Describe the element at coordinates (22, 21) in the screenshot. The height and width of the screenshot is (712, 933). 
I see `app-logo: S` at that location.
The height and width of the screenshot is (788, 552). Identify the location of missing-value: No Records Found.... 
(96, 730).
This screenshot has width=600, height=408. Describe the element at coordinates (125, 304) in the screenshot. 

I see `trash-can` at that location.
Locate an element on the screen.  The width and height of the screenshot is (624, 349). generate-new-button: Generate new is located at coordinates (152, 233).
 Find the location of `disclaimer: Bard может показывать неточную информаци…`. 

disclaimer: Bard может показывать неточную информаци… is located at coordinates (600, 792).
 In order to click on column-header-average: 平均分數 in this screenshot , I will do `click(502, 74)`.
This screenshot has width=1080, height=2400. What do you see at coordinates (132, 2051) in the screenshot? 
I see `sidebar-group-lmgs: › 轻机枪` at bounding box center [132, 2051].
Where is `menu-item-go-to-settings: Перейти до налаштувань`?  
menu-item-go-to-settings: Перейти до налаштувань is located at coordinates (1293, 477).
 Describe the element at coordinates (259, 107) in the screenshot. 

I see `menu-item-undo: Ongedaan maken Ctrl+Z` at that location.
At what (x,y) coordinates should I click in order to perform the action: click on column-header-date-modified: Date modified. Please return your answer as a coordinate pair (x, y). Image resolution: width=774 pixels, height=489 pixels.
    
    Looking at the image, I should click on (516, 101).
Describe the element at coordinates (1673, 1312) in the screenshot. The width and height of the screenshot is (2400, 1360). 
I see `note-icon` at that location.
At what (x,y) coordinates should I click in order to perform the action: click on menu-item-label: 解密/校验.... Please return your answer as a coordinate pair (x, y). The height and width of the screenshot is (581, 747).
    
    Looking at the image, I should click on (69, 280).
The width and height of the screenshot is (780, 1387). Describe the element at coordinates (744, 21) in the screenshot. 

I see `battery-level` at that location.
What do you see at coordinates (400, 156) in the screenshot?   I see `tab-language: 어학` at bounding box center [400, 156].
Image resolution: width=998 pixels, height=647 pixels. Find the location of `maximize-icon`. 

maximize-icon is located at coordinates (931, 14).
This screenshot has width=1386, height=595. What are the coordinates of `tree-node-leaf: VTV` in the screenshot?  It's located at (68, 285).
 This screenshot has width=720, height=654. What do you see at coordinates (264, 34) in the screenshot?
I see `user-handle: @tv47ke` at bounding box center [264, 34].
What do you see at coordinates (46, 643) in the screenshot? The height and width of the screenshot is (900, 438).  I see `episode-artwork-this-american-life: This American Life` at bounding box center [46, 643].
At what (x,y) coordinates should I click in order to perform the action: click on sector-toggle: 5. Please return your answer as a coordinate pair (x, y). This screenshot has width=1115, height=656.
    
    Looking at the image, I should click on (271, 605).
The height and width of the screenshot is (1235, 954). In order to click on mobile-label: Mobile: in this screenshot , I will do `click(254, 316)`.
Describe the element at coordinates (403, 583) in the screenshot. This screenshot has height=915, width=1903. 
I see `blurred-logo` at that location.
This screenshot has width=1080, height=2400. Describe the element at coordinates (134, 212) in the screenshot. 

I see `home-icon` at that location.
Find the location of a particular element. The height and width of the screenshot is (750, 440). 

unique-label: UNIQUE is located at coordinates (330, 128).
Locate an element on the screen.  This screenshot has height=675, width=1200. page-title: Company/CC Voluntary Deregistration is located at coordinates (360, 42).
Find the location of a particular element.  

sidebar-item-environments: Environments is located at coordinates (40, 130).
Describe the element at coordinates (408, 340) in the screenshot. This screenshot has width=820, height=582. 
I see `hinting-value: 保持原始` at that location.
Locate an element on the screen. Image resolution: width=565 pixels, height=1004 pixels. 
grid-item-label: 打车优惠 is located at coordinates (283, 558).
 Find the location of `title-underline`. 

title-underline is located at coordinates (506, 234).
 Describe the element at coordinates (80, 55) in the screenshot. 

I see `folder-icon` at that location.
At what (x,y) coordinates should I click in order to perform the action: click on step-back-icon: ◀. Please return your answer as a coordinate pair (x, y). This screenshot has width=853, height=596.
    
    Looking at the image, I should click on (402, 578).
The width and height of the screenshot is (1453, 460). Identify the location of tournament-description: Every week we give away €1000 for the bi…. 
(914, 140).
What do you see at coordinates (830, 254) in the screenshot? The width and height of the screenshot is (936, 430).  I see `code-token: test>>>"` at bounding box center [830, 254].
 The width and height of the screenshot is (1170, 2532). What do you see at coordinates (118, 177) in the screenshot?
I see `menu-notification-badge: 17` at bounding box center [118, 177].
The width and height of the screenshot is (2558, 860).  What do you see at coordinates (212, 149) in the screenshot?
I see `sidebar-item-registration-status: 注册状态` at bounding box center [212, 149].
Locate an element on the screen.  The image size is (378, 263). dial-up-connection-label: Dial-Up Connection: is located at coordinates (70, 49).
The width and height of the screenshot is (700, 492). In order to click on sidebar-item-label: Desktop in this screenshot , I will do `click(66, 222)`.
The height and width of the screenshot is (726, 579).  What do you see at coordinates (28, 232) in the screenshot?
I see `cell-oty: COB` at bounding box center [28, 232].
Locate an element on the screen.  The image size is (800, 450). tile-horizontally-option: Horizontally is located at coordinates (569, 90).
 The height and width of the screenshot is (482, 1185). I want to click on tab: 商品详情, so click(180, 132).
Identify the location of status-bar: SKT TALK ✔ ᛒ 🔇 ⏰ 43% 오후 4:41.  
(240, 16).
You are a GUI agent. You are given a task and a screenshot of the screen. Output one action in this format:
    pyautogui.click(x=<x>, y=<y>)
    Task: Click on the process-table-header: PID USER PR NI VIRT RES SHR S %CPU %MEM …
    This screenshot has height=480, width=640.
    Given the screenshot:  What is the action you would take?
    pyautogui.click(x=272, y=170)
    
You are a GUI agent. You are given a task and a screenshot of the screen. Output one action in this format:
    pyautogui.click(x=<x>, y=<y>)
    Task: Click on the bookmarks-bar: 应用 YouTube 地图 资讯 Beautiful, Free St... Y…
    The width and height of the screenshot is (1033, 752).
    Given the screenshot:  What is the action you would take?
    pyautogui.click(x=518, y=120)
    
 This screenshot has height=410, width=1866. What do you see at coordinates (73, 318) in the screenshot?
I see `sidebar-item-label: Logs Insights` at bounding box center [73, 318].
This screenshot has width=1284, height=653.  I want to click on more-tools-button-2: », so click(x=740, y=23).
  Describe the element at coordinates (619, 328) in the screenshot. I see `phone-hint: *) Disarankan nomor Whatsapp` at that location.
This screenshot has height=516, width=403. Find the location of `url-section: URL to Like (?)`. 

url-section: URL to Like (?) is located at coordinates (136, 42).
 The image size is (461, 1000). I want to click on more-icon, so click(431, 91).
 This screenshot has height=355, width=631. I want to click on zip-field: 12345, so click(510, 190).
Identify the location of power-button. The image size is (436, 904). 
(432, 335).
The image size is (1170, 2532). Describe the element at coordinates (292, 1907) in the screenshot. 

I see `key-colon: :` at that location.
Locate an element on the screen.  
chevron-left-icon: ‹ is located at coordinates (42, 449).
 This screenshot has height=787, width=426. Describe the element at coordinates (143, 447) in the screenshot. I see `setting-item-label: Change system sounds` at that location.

TASK DETAILS
Arrange the records above as a Markdown table with the columns "Row" and "Line text", giving each non-blank line its own numbered row in order and leaving out blank lines.

SOLUTION FOR THIS EXERCISE
| Row | Line text |
|---|---|
| 1 | Describe the element at coordinates (22, 21) in the screenshot. The height and width of the screenshot is (712, 933).  |
| 2 | I see `app-logo: S` at that location. |
| 3 | The height and width of the screenshot is (788, 552). Identify the location of missing-value: No Records Found....  |
| 4 | (96, 730). |
| 5 | This screenshot has width=600, height=408. Describe the element at coordinates (125, 304) in the screenshot.  |
| 6 | I see `trash-can` at that location. |
| 7 | Locate an element on the screen.  The width and height of the screenshot is (624, 349). generate-new-button: Generate new is located at coordinates (152, 233). |
| 8 |  Find the location of `disclaimer: Bard может показывать неточную информаци…`.  |
| 9 | disclaimer: Bard может показывать неточную информаци… is located at coordinates (600, 792). |
| 10 |  In order to click on column-header-average: 平均分數 in this screenshot , I will do `click(502, 74)`. |
| 11 | This screenshot has width=1080, height=2400. What do you see at coordinates (132, 2051) in the screenshot?  |
| 12 | I see `sidebar-group-lmgs: › 轻机枪` at bounding box center [132, 2051]. |
| 13 | Where is `menu-item-go-to-settings: Перейти до налаштувань`?   |
| 14 | menu-item-go-to-settings: Перейти до налаштувань is located at coordinates (1293, 477). |
| 15 |  Describe the element at coordinates (259, 107) in the screenshot.  |
| 16 | I see `menu-item-undo: Ongedaan maken Ctrl+Z` at that location. |
| 17 | At what (x,y) coordinates should I click in order to perform the action: click on column-header-date-modified: Date modified. Please return your answer as a coordinate pair (x, y). Image resolution: width=774 pixels, height=489 pixels. |
| 18 |     Looking at the image, I should click on (516, 101). |
| 19 | Describe the element at coordinates (1673, 1312) in the screenshot. The width and height of the screenshot is (2400, 1360).  |
| 20 | I see `note-icon` at that location. |
| 21 | At what (x,y) coordinates should I click in order to perform the action: click on menu-item-label: 解密/校验.... Please return your answer as a coordinate pair (x, y). The height and width of the screenshot is (581, 747). |
| 22 |     Looking at the image, I should click on (69, 280). |
| 23 | The width and height of the screenshot is (780, 1387). Describe the element at coordinates (744, 21) in the screenshot.  |
| 24 | I see `battery-level` at that location. |
| 25 | What do you see at coordinates (400, 156) in the screenshot?   I see `tab-language: 어학` at bounding box center [400, 156]. |
| 26 | Image resolution: width=998 pixels, height=647 pixels. Find the location of `maximize-icon`.  |
| 27 | maximize-icon is located at coordinates (931, 14). |
| 28 | This screenshot has width=1386, height=595. What are the coordinates of `tree-node-leaf: VTV` in the screenshot?  It's located at (68, 285). |
| 29 |  This screenshot has width=720, height=654. What do you see at coordinates (264, 34) in the screenshot? |
| 30 | I see `user-handle: @tv47ke` at bounding box center [264, 34]. |
| 31 | What do you see at coordinates (46, 643) in the screenshot? The height and width of the screenshot is (900, 438).  I see `episode-artwork-this-american-life: This American Life` at bounding box center [46, 643]. |
| 32 | At what (x,y) coordinates should I click in order to perform the action: click on sector-toggle: 5. Please return your answer as a coordinate pair (x, y). This screenshot has width=1115, height=656. |
| 33 |     Looking at the image, I should click on (271, 605). |
| 34 | The height and width of the screenshot is (1235, 954). In order to click on mobile-label: Mobile: in this screenshot , I will do `click(254, 316)`. |
| 35 | Describe the element at coordinates (403, 583) in the screenshot. This screenshot has height=915, width=1903.  |
| 36 | I see `blurred-logo` at that location. |
| 37 | This screenshot has width=1080, height=2400. Describe the element at coordinates (134, 212) in the screenshot.  |
| 38 | I see `home-icon` at that location. |
| 39 | Find the location of a particular element. The height and width of the screenshot is (750, 440).  |
| 40 | unique-label: UNIQUE is located at coordinates (330, 128). |
| 41 | Locate an element on the screen.  This screenshot has height=675, width=1200. page-title: Company/CC Voluntary Deregistration is located at coordinates (360, 42). |
| 42 | Find the location of a particular element.   |
| 43 | sidebar-item-environments: Environments is located at coordinates (40, 130). |
| 44 | Describe the element at coordinates (408, 340) in the screenshot. This screenshot has width=820, height=582.  |
| 45 | I see `hinting-value: 保持原始` at that location. |
| 46 | Locate an element on the screen. Image resolution: width=565 pixels, height=1004 pixels.  |
| 47 | grid-item-label: 打车优惠 is located at coordinates (283, 558). |
| 48 |  Find the location of `title-underline`.  |
| 49 | title-underline is located at coordinates (506, 234). |
| 50 |  Describe the element at coordinates (80, 55) in the screenshot.  |
| 51 | I see `folder-icon` at that location. |
| 52 | At what (x,y) coordinates should I click in order to perform the action: click on step-back-icon: ◀. Please return your answer as a coordinate pair (x, y). This screenshot has width=853, height=596. |
| 53 |     Looking at the image, I should click on (402, 578). |
| 54 | The width and height of the screenshot is (1453, 460). Identify the location of tournament-description: Every week we give away €1000 for the bi….  |
| 55 | (914, 140). |
| 56 | What do you see at coordinates (830, 254) in the screenshot? The width and height of the screenshot is (936, 430).  I see `code-token: test>>>"` at bounding box center [830, 254]. |
| 57 |  The width and height of the screenshot is (1170, 2532). What do you see at coordinates (118, 177) in the screenshot? |
| 58 | I see `menu-notification-badge: 17` at bounding box center [118, 177]. |
| 59 | The width and height of the screenshot is (2558, 860).  What do you see at coordinates (212, 149) in the screenshot? |
| 60 | I see `sidebar-item-registration-status: 注册状态` at bounding box center [212, 149]. |
| 61 | Locate an element on the screen.  The image size is (378, 263). dial-up-connection-label: Dial-Up Connection: is located at coordinates (70, 49). |
| 62 | The width and height of the screenshot is (700, 492). In order to click on sidebar-item-label: Desktop in this screenshot , I will do `click(66, 222)`. |
| 63 | The height and width of the screenshot is (726, 579).  What do you see at coordinates (28, 232) in the screenshot? |
| 64 | I see `cell-oty: COB` at bounding box center [28, 232]. |
| 65 | Locate an element on the screen.  The image size is (800, 450). tile-horizontally-option: Horizontally is located at coordinates (569, 90). |
| 66 |  The height and width of the screenshot is (482, 1185). I want to click on tab: 商品详情, so click(180, 132). |
| 67 | Identify the location of status-bar: SKT TALK ✔ ᛒ 🔇 ⏰ 43% 오후 4:41.   |
| 68 | (240, 16). |
| 69 | You are a GUI agent. You are given a task and a screenshot of the screen. Output one action in this format: |
| 70 |     pyautogui.click(x=<x>, y=<y>) |
| 71 |     Task: Click on the process-table-header: PID USER PR NI VIRT RES SHR S %CPU %MEM … |
| 72 |     This screenshot has height=480, width=640. |
| 73 |     Given the screenshot:  What is the action you would take? |
| 74 |     pyautogui.click(x=272, y=170) |
| 75 | You are a GUI agent. You are given a task and a screenshot of the screen. Output one action in this format: |
| 76 |     pyautogui.click(x=<x>, y=<y>) |
| 77 |     Task: Click on the bookmarks-bar: 应用 YouTube 地图 资讯 Beautiful, Free St... Y… |
| 78 |     The width and height of the screenshot is (1033, 752). |
| 79 |     Given the screenshot:  What is the action you would take? |
| 80 |     pyautogui.click(x=518, y=120) |
| 81 |  This screenshot has height=410, width=1866. What do you see at coordinates (73, 318) in the screenshot? |
| 82 | I see `sidebar-item-label: Logs Insights` at bounding box center [73, 318]. |
| 83 | This screenshot has width=1284, height=653.  I want to click on more-tools-button-2: », so click(x=740, y=23). |
| 84 |   Describe the element at coordinates (619, 328) in the screenshot. I see `phone-hint: *) Disarankan nomor Whatsapp` at that location. |
| 85 | This screenshot has height=516, width=403. Find the location of `url-section: URL to Like (?)`.  |
| 86 | url-section: URL to Like (?) is located at coordinates (136, 42). |
| 87 |  The image size is (461, 1000). I want to click on more-icon, so click(431, 91). |
| 88 |  This screenshot has height=355, width=631. I want to click on zip-field: 12345, so click(510, 190). |
| 89 | Identify the location of power-button. The image size is (436, 904).  |
| 90 | (432, 335). |
| 91 | The image size is (1170, 2532). Describe the element at coordinates (292, 1907) in the screenshot.  |
| 92 | I see `key-colon: :` at that location. |
| 93 | Locate an element on the screen.   |
| 94 | chevron-left-icon: ‹ is located at coordinates (42, 449). |
| 95 |  This screenshot has height=787, width=426. Describe the element at coordinates (143, 447) in the screenshot. I see `setting-item-label: Change system sounds` at that location. |